D'oh, you indeed made the right fix.

self.process_messages() actually won't raise ConnectionError, ConnectionClosedByServer or ConnectionClosedByHeartbeatMonitor. It will only raise ConnectionClosed (which you should catch! -- and you did, thus fixing your problem) and ChannelClosedByServer (which you probably shouldn't catch -- it usually indicates an error message from RabbitMQ that you wouldn't expect).

As for the "stop" future: you can indeed pass a new Future ... or you can nix stop out of all my code. stop isn't for the problem at hand; it solves another problem you'll run into someday. Sooner or later you'll probably want graceful shutdowns. The Channels-recommended server, Daphne, has no mechanism for it: killing the web server disconnects everybody. Uvicorn implements "ASGI lifespan". The gist: your lifespan can supply a done and set stop.set_result(None) and then await the result of connect_with_retry(). It's the trickiest piece of the tricky problem of maintaining servers (and deploying) without breaking your users' experience.

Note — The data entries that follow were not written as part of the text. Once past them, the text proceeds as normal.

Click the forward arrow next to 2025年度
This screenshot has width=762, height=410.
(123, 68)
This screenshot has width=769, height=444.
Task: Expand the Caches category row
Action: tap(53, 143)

But stop has nothing to do with reconnects. I wrote it because I'm a pedant: I wouldn't write a function that never returns :). If you don't want to implement shutdown, you don't need stop; it has no relation to this bug report.

Thank you for all your enthusiasm. I'm glad the restarts are working for you now.

I'll close this issue after I copy/paste some of this code into the README.